3. Ein Anspruch auf Entschädigung nach dem JVEG besteht bei Anordnung des persönlichen Erscheinens nicht, wenn es aufgrund einer Panne bei der Anreise zu Gericht nicht zum Erscheinen in der mündlichen Verhandlung gekommen ist. (amtlicher Leitsatz)
4 Im Rahmen der Beschwerdeentscheidung sind vom Beschwerdegericht alle für die Bemessung der Vergütung maßgeblichen Umstände zu überprüfen, unabhängig davon, ob sie mit der Beschwerde aufgegriffen worden sind oder nicht, denn das Beschwerdegericht ist eine neue Tatsacheninstanz, die in vollem Umfang anstelle des Erstgerichts zu entscheiden hat. (redaktioneller Leitsatz)
Verfahrensgang
S 15 SF 61/14 2014-12-10 Bes SGREGENSBURG SG Regensburg
Tenor
I.
Die Beschwerde der Beschwerdeführerin wird zurückgewiesen.
II.
Auf die Anschlussbeschwerde des Beschwerdegegners hin wird der Beschluss des Sozialgerichts Regensburg vom 10. Dezember 2014 aufgehoben.
III.
Der Beschwerdeführerin steht wegen des Gerichtstermins am 18. Dezember 2013 keine Entschädigung zu.
Gründe
I.
Streitig ist die Höhe der Entschädigung nach dem Justizvergütungs- und -Entschädigungsgesetz (JVEG) wegen eines Gerichtstermins, zu dem die Beschwerdeführerin als Zeugin geladen war, bei dem sie aber nicht erschienen ist.
In dem beim Sozialgericht (SG) Regensburg unter dem Aktenzeichen S 16 AL 239/13 geführten Klageverfahren wurde die Antragstellerin und jetzige Beschwerdeführerin (im Folgenden: Beschwerdeführerin), die als selbstständige Schneiderin eine Änderungsschneiderei betreibt, als Zeugin für eine mündliche Verhandlung am 18.12.2013 in Regensburg geladen.

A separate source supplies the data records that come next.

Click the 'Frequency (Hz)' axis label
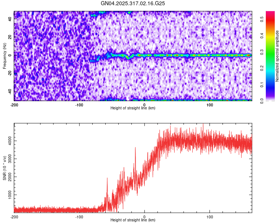Viewport: 280px width, 224px height. tap(4, 56)
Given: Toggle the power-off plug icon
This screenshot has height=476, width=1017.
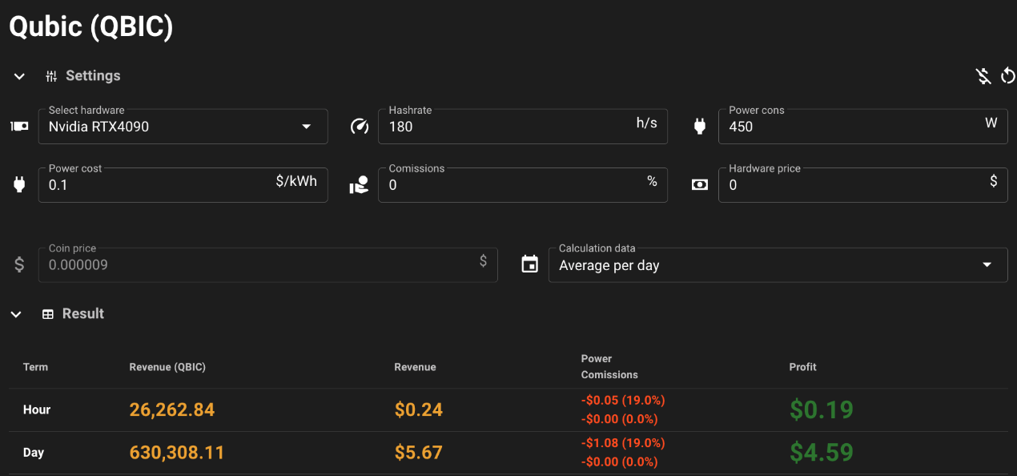Looking at the screenshot, I should pos(983,76).
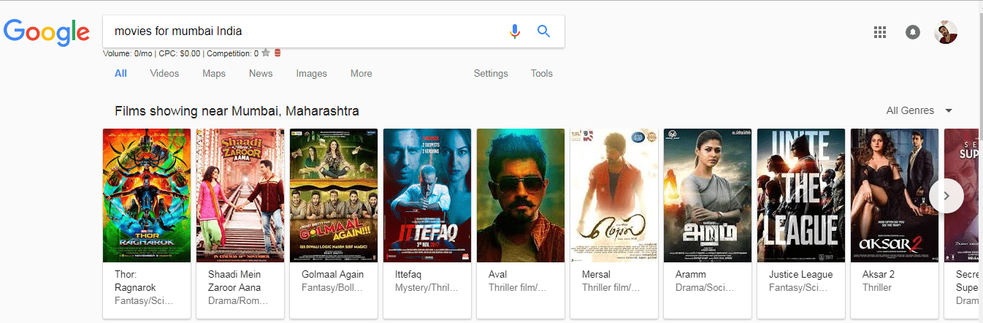Open the More search options menu
Image resolution: width=983 pixels, height=323 pixels.
361,73
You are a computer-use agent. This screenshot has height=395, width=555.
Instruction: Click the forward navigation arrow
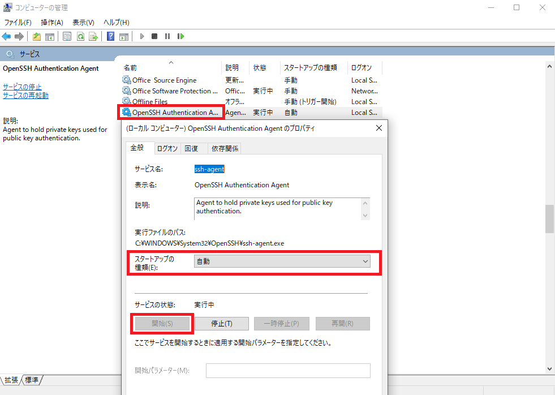18,36
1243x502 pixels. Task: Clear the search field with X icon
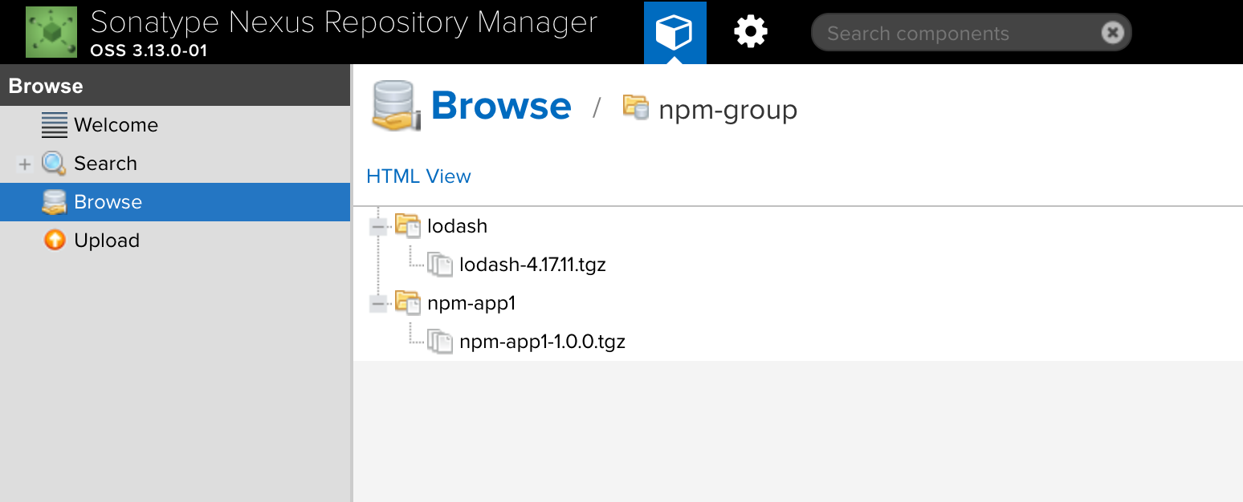tap(1112, 33)
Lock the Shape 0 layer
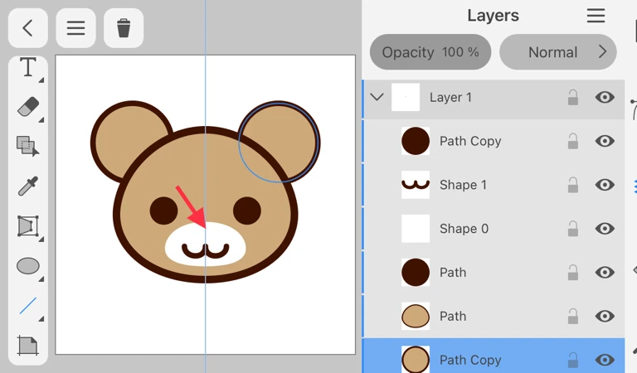The height and width of the screenshot is (373, 637). [572, 229]
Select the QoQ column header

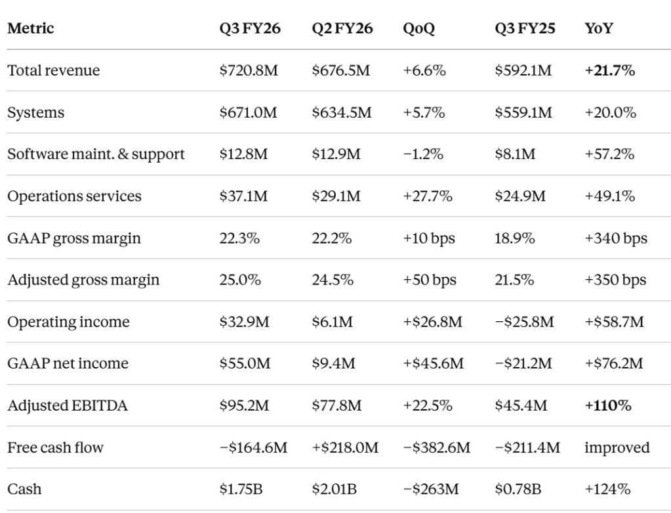[x=418, y=29]
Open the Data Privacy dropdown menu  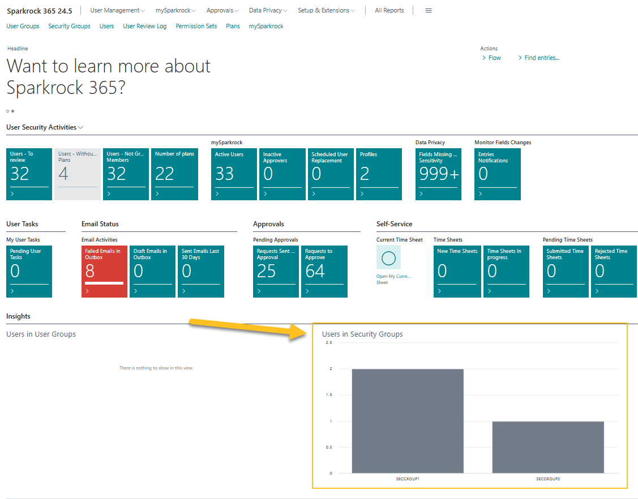click(x=268, y=10)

Wegen einer Autopanne bei der Anfahrt erschien die Beschwerdeführerin bei diesem Termin aber nicht.
Am 16.01.2014 legte sie als Bestätigung ihrer Verhinderung am 18.12.2013 die Quittung einer Kfz-Werkstätte vom 20.12.2013 über Kosten einer Pannenhilfe in Höhe von 147,56 € vor und beantragte die Erstattung. Weiter legte sie Quittungen über jeweils 90,- € für eine Vertretung in ihrer Änderungsschneiderei einerseits und eine Kinderbetreuung andererseits am 18.12.2013 vor.
Die Kostenbeamtin des SG lehnte mit Schreiben vom 16.01.2014 eine Erstattung der Kosten für die Pannenhilfe ab, da in den Regelungen des JVEG eine Erstattung der Auslagen für Pannenhilfe nicht vorgesehen sei.

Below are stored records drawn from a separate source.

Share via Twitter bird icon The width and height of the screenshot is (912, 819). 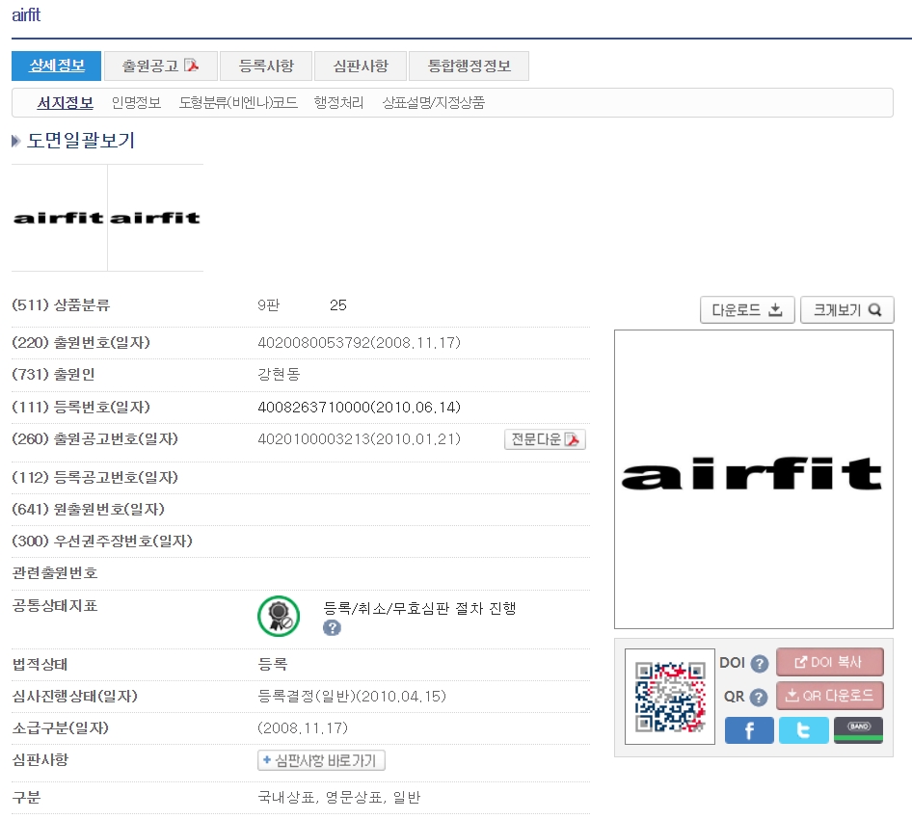pyautogui.click(x=803, y=730)
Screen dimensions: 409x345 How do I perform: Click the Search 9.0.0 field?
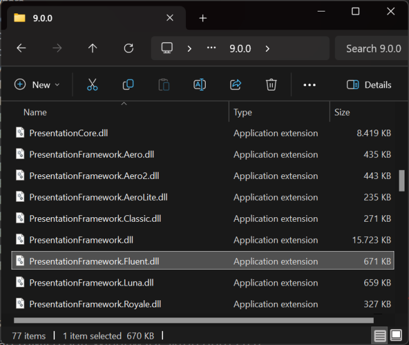[x=373, y=49]
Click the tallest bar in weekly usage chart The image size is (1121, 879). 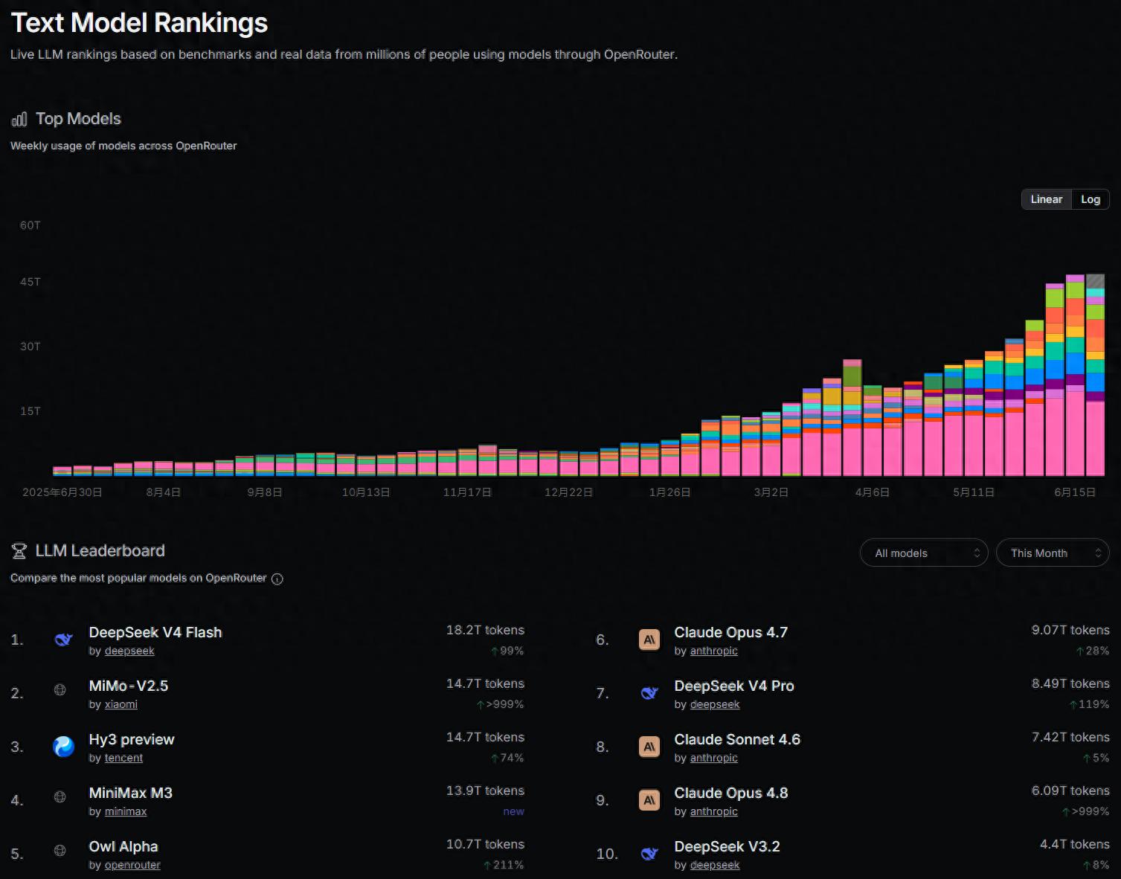(x=1075, y=376)
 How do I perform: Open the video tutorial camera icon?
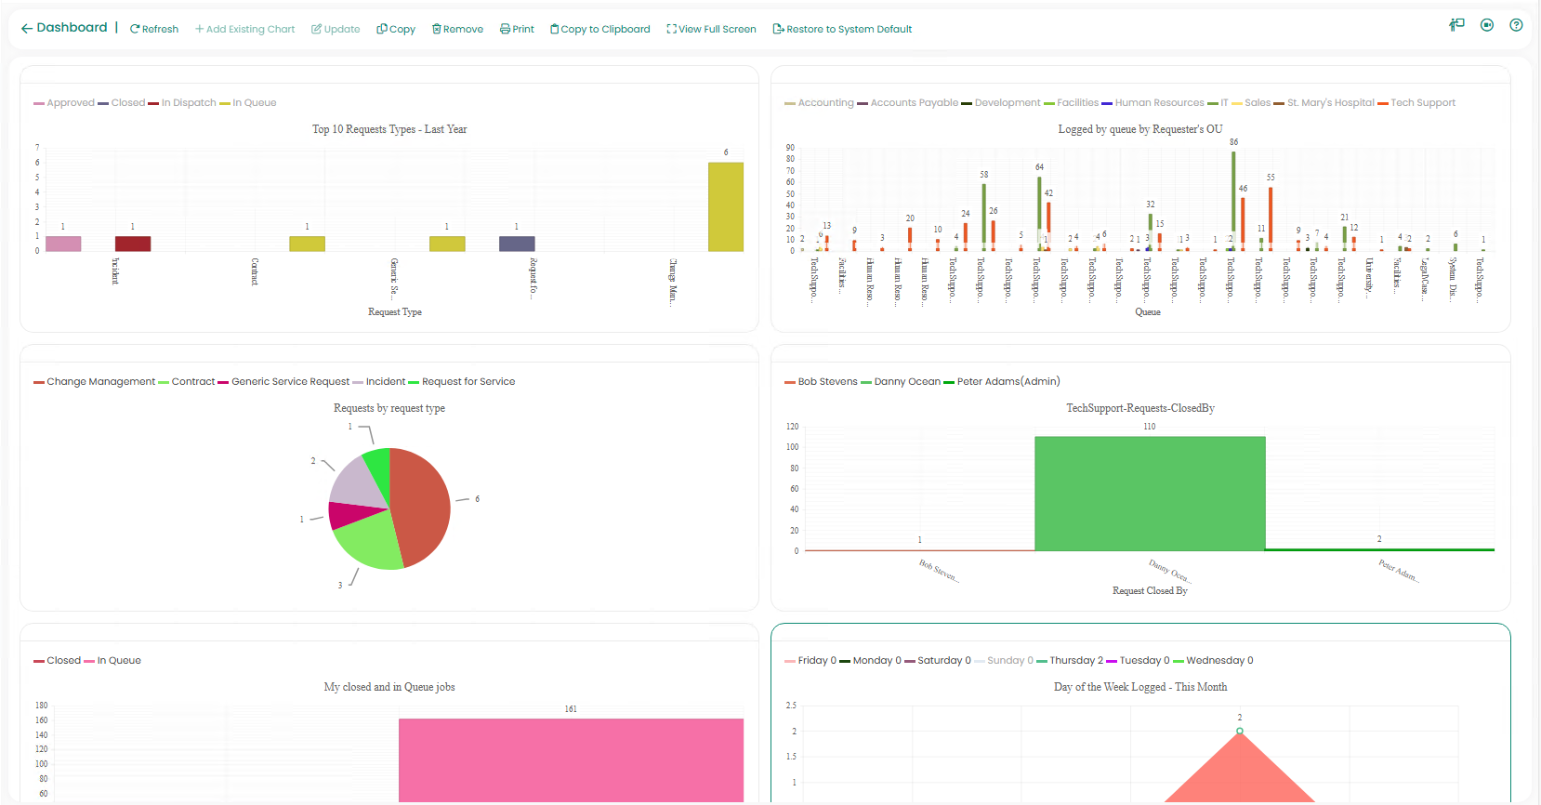pos(1487,25)
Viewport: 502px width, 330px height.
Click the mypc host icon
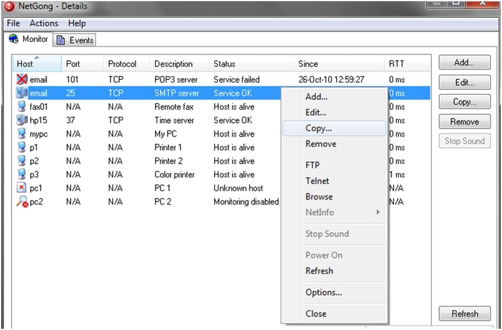[22, 134]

Mit Eingang am 21.01.2014 äußerte sich die Beschwerdeführerin dahingehend, dass sie die Ablehnung der Kostenerstattung als Unverschämtheit empfinde. Zudem beantragte sie eine Entschädigung für Verdienstausfall für die Zeit von 9.00 Uhr bis 14.00 Uhr, für Fahrtkosten von ihrem Wohnort zum Pannenort (F-Stadt ) und die Erstattung von 40,- €, die sie einer Freundin wegen der Abholung vom Pannenort gezahlt habe. Diesen formlosen Entschädigungsantrag ergänzte sie durch einen auf dem gerichtlichen Formblatt gestellten Entschädigungsantrag vom 01.02.2014, mit dem sie einen Verdienstausfall für eine Zeit von nunmehr 8.00 Uhr bis 14.00 Uhr zu einem Stundensatz von 15,- € sowie eine Entschädigung für Zeitversäumnis für 6 Stunden Kinderbetreuung, für Fahrtkosten für 120 km und für Zehrkosten in Höhe von 15,- € beantragte.

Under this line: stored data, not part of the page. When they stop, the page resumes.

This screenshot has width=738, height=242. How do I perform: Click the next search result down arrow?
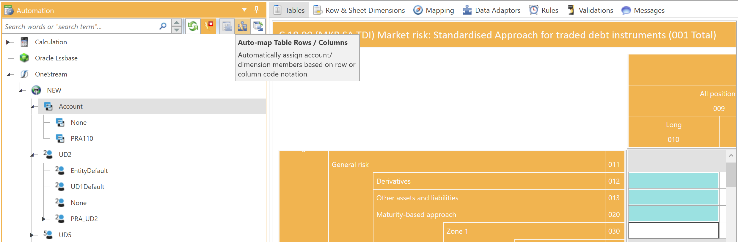[x=177, y=30]
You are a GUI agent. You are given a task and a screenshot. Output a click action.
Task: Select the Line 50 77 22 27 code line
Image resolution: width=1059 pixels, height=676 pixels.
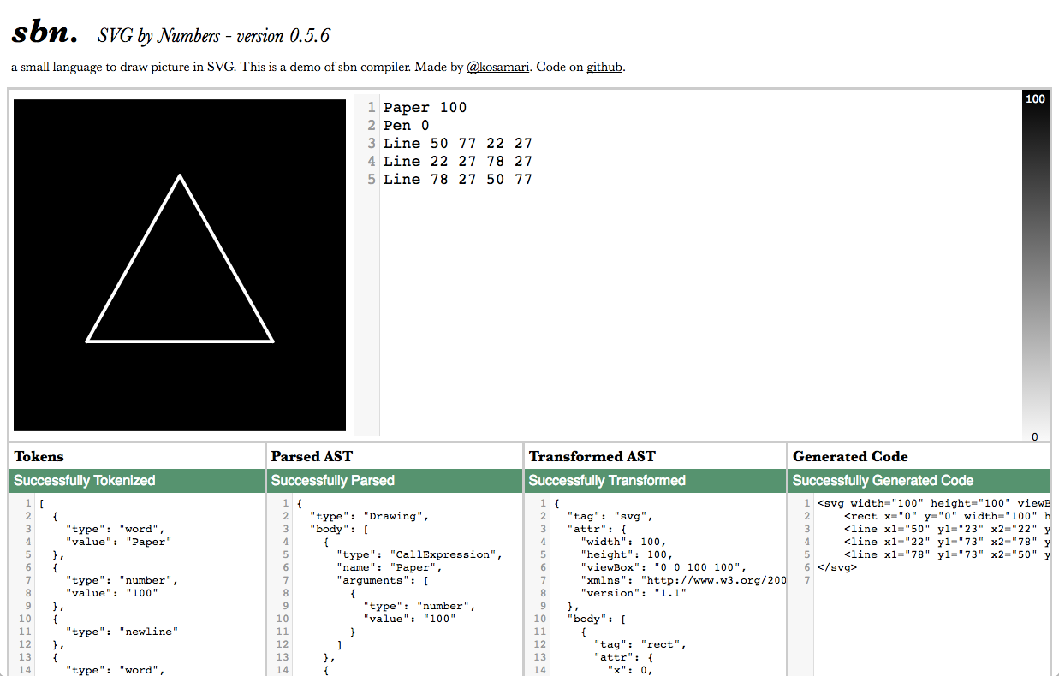(458, 143)
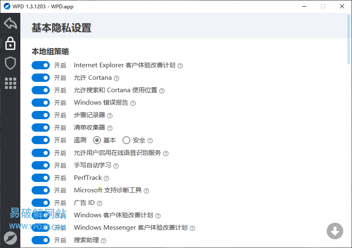Click help icon next to PerfTrack
The image size is (352, 248).
[x=107, y=178]
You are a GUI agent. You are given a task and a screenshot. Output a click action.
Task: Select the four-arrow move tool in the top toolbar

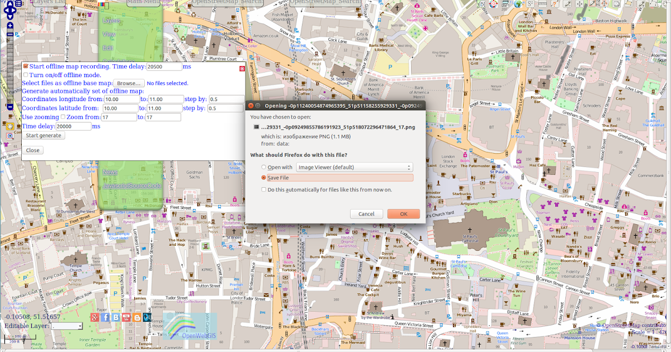coord(578,5)
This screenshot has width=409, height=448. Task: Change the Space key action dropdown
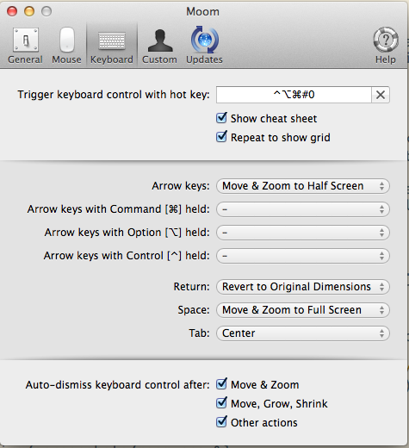303,310
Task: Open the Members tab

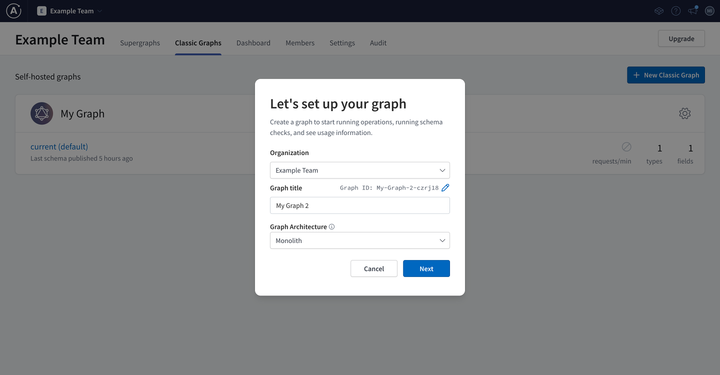Action: pos(300,43)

Die Kostenbeamtin des SG setzte mit Schreiben vom 17.04.2014 die Entschädigung mit 75,- € (Verdienstausfall von 4 Stunden zu je 15,- € und Fahrtkosten für insgesamt 60 km für die Fahrt vom Wohnort der Klägerin zum Pannenort und zurück, also 15,- €) fest.
Gegen diese Entschädigung hat sich die Beschwerdeführerin mit Schreiben vom 30.04.2014 gewandt und vorgetragen, dass sie ohne den Gerichtstermin keine Panne gehabt hätte und daher der Betrag von 147,56 € direkt an die Werkstatt, die das Auto abgeschleppt habe, zu überweisen sei.
Mit Beschluss vom 10.12.2014 hat das SG die Entschädigung wie bereits die Kostenbeamtin auf 75,- € festgesetzt.
Dagegen hat die Beschwerdeführerin mit Schreiben vom 26.01.2015 Beschwerde zum Bayer. Landessozialgericht (LSG) erhoben und diese, was die Erstattung der Kosten für Pannenhilfe angeht, wie folgt begründet: Die Kosten für die Panne seien ebenso wie die Reparaturkosten durch das Gericht zu übernehmen, da sie privat nicht an den Pannenort gefahren wäre. Die Beschwerdeführerin weiter: „Ihr könnt nicht von dem Wörtchen Wenn ausgehen. Wenn das Wörtchen Wenn nicht wär, wär mein Vater Millionär!“ Zudem seien ihr die Kosten für die Aushilfe in der Schneiderei und die Kinderbetreuung zu erstatten.
Der Senat hat die Beschwerdeführerin mit Schreiben vom 30.03.2015 darauf hingewiesen, dass fraglich sei, ob ihr überhaupt eine Entschädigung zustehe. Denn der Grundsatz sei, dass eine Entschädigung nur dann infrage komme, wenn der Betroffene auch beim Gerichtstermin erschienen sei. Im Fall einer Anschlussbeschwerde müsse die Beschwerdeführerin damit rechnen, dass die Entschädigung gegenüber den bisher festgesetzten 75,- € auf 0,- € reduziert werde und sie eine Rückzahlung zu leisten habe.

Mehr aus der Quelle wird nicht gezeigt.